His co-workers are all wondering why, after 10 years of teaching at the university, John suddenly is breaking the fuck out of there.  And he explains it to them.  Oh holy god does he explain it to them.

You see, John is actually a 40,000-year-old near-immortal Cro-Magnon man, who has somehow mysteriously survived throughout all of recorded history.  He sailed with Columbus.  He studied under the Buddha.  You get the idea.  Every ten years or so, when people start to notice he doesn’t age, he packs up shop and starts a new life elsewhere.  The movie does not contain any flashbacks, and the whole thing takes place in this guy’s living room, as his friends ask him questions to try to prove or disprove his claim.  So the premise is a catalyst to a lot of discussion on science, history, religion, memory, human nature, blablabla.

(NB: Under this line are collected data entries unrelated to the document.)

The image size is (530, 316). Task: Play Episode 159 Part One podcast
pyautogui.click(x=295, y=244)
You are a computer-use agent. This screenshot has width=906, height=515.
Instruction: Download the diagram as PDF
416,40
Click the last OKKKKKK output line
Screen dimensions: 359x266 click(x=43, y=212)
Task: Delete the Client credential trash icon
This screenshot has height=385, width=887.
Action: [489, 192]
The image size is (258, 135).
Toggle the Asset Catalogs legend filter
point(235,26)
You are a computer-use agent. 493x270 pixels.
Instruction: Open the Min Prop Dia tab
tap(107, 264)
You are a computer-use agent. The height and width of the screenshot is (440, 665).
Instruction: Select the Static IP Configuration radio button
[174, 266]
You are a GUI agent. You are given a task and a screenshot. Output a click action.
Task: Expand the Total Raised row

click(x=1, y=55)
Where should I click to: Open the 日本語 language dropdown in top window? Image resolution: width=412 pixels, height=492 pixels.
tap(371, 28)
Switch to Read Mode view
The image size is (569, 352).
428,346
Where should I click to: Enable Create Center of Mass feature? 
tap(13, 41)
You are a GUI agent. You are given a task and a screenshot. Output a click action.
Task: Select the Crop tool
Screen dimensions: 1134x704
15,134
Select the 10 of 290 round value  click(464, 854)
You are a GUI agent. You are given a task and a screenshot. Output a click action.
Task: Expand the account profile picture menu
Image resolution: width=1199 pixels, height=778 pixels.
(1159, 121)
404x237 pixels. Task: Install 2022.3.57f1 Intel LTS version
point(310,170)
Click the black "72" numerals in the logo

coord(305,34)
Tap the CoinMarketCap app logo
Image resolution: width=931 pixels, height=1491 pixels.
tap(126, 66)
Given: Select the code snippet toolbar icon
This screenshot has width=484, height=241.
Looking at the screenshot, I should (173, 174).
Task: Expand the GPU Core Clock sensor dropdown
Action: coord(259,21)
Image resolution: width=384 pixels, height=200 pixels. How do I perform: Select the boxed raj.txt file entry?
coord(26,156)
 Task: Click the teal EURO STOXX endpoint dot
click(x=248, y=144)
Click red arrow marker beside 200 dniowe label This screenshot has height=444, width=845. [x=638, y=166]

I will pause here to say that I am honestly not sure how I feel about this movie.  I know I enjoyed the hell out of it, but I can’t really pinpoint why.  I think it has a genuinely interesting premise, and the fact that it is a movie about people sitting around discussing grand ideas is really intriguing to me, as was playing the guessing game (along with the characters) of whether this guy is full of shit, insane, or actually a caveman.  But a TON of my enjoyment of the movie was ironic enjoyment of intensely melodramatic acting, hilariously shitty pacing, and eye-rollingly trite dialogue disguising itself as thought-provoking.  So when it comes to my reasoning for recommending this film, I feel kinda like this dude:

Because it’s more fun, I will focus on the hilariously dopey parts of the movie.  Like I said, there’s a lot of melodrama here. A lot of characters’ belief systems are SHAKEN TO THEIR VERY CORES, and I suppose that’s to be expected, because a realistic depiction of this scenario would be everyone being like, “You’re a caveman… ooookay… I’m going home.”  The whole story depends on people struggling with whether or not they believe this guy’s tall tale, but man do they fucking struggle!  Tony Todd, especially.  Yes, Candyman himself is at this party, and he can’t fucking believe this shit!  Tony Todd alternates freely between being in wide-eyed awe, being furiously incredulous, and openly weeping at the caveman’s story.  If I had a dollar for every time he uttered, “This is fascinating, absolutely fascinating” in this movie, I could probably buy the entire Candyman DVD library.  In other words, I’d have $8.

Another hilarious high point is the old woman.  A devout Christian and professor of religious studies, her line of questioning obviously leans towards the spiritual aspects of a 40,000 year old caveman.  When John claims to have actually been the motherfucking Biblical Jesus Christ, everything she believes in is shattered worse than the tablet that keeps the Spider-Man universes seperated.  Her reaction to this is hilarious.  First claiming that she’s “too sad to cry,” then bursting into tears, then repeatedly asking “You’re not really Jesus, right?  Right?  Right?”

The recurring motif throughout all of this is the idea that John Oldman’s claims are neither provable nor unprovable.  Can anyone in this group of learned educators really say he’s not an ageless caveman???  This is supposed to be a thing that makes us go hmmmm, but it’s just so retarded, y’know?  It’s just so retarded.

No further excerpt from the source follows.